We use monit combined with a number of helper bash scripts running in cron. For example, we have a cron job that does integrity checks on sqlite databases and writes to a file if it encounters corruption. Monit is set to monitor that file for size change and sends an alert if anything is written to it. That kind of thing is a bit of a hack, but seems to be the way to do it if you are using monit.

We also use pingdom for external uptime monitoring.


You should check out Rigor for performance and uptime monitoring of your web servers. It's a subscription service that goes a step beyond the basic cpu/process details and lets you monitor the accessibility of individual pages and transactions. They have a free trial that takes two minutes to set up at http://rigor.com.


STACK: MySQL, RoR, Nginx, Mongrel, Monit Fun. We use:

- Newrelic

- Engineyard: http monitor

- Hoptoad for errors

- Some custom daemon scripts that fire emails when background processes aren't working.


I'm definitely biased, but I use the product that I develop, Netmon -- www.netmon.ca. It may be worth checking out for you.


Collectd + Visage (http://github.com/auxesis/visage) Monit + Monit Aggregator (http://github.com/mattfawcett/monit-aggregator)

I've hacked on both a bit, but they're great starts for small clusters.


Logcheck. This lets mildly-important things annoy you until you fix them. Lots of "failed login for root" everyday, so I changed my ssh server to only allow logins as me. Lots of authentication failures for SMTP AUTH, so I enabled fail2ban. Now I don't get any annoying emails, and my box is slightly more secure.


Opsview. http://www.opsview.com/

It's built on top of Nagios, and makes the entire process very easy and straightforward to setup and run.

Edit: The community version is free, and I haven't run into any limitations on it. The paid version offers a few extra modules.


you can use Cactus to monitor server load/cpu/etc, I'm not sure about the others...

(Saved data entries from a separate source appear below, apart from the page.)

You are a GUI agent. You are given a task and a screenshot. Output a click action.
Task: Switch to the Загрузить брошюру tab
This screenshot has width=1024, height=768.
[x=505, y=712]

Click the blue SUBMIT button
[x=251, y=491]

This is the program/code alexweber is referring too:

http://www.cacti.net/


Shocked at the lack of zabbix. Alerts, graphs, history, all in one place. Install the agent and you get the basics for free - I just set up a demo of it a couple days ago in 30 minutes flat.

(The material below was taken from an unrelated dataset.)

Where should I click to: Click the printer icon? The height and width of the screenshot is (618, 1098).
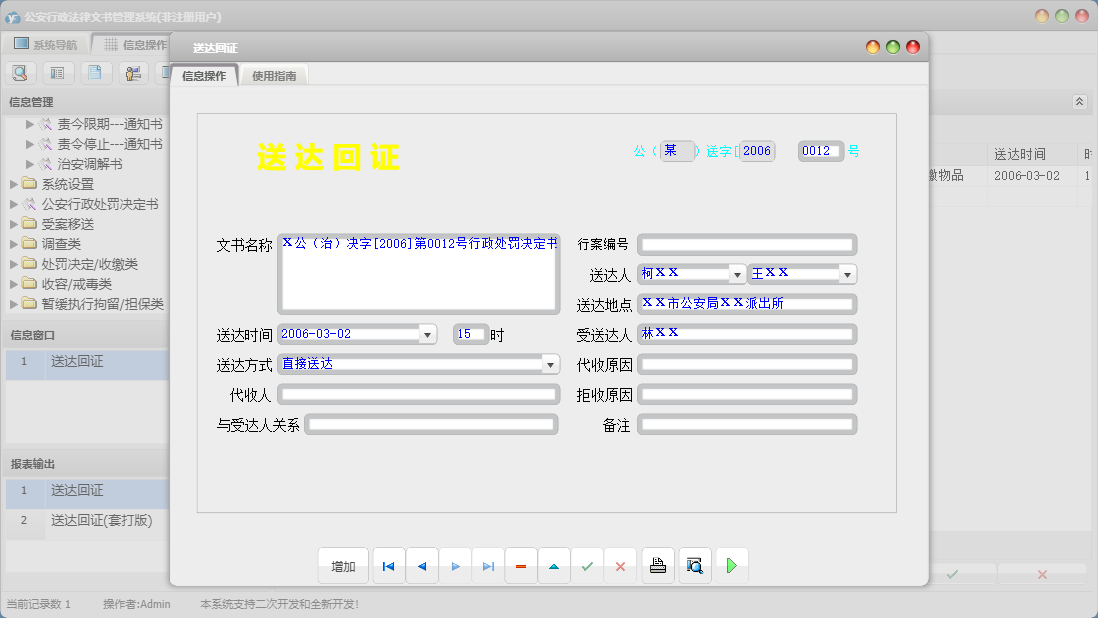(658, 566)
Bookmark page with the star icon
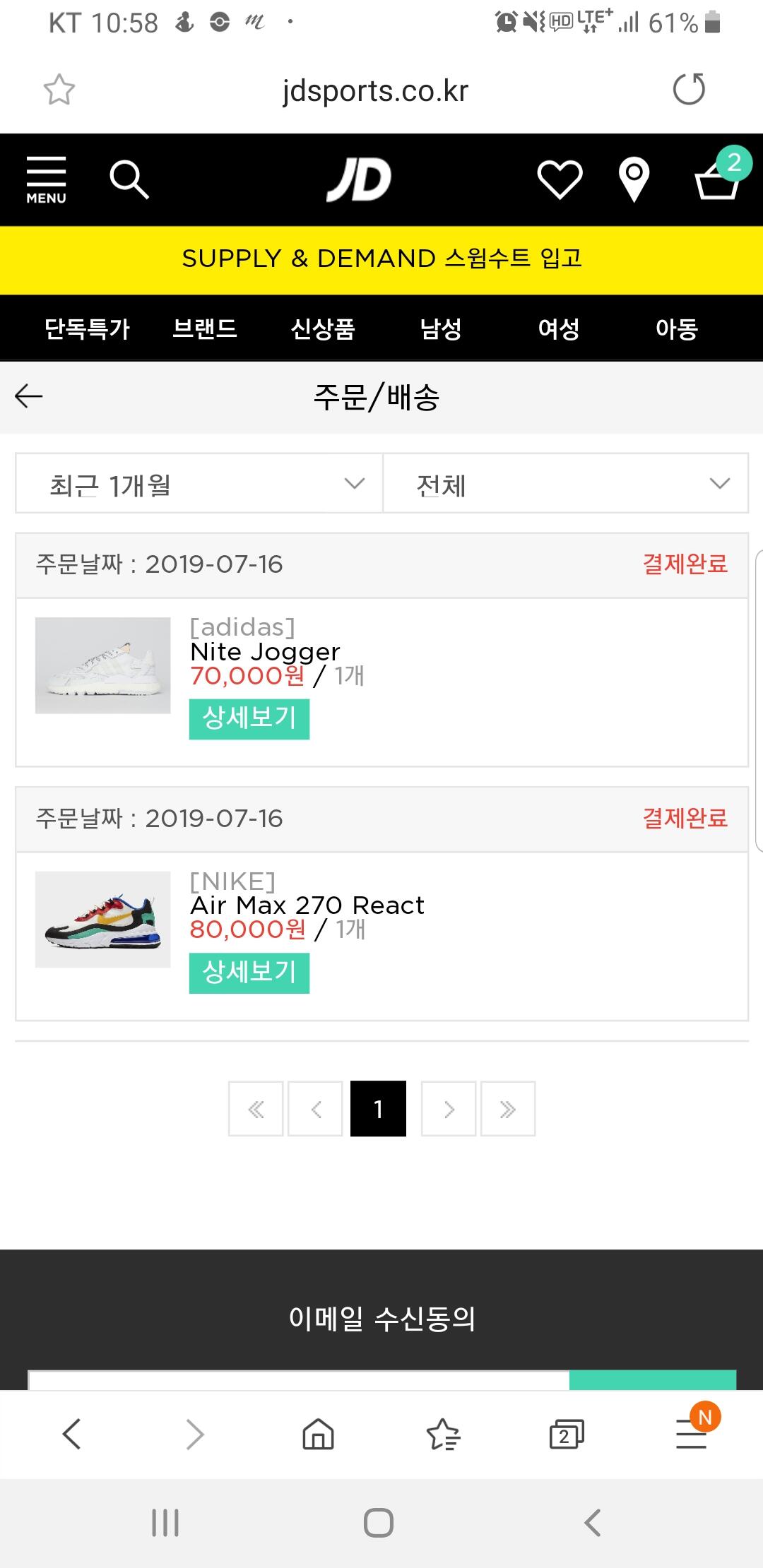Viewport: 763px width, 1568px height. (x=59, y=90)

Me too. This is what I use. It was dead simple to setup. It had great default settings. Pfsense also has an agent package available for it and is a one click setup. It was also very easy to setup custom scripts for monitoring my custom back end software. I tried nagios, hobbit, opennms, and others recently and zabbix worked best for me.


I've been using zabbix for around 4 years now for all my monitoring needs, and i love it. In fact, I love it so much, that I decided to launch a hosted 'zabbix as a service' company this year, check it out: http://tribily.com


For security monitoring: OSSEC (open source at ossec.net) and http://sucuri.net (paid external mon)


Munin/monit


Xymon (formerly known as Big Brother). Yeah it's old, but it's simple, reliable and what I know. I've tried to switch to Nagios and OpManager, but ended up back to Xymon.

I use Cacti for graphing. I have some big gripes with it, but I've invested a lot of brain matter in it and it works.

http://xymon.com

http://cacti.net

http://www.opmanager.com (slow, unreliable j2ee app with a lot of features and great tech support.)


I use pingdom.com for external monitoring, especially for response time reports.


Munin


Nagios


Nagios is probably the best free option, although configuration can be pretty complicated. I like AppFirst, it does most of the stuff you want out of the box, and you can use any Nagios plugin to add specific functionality for whatever else you want.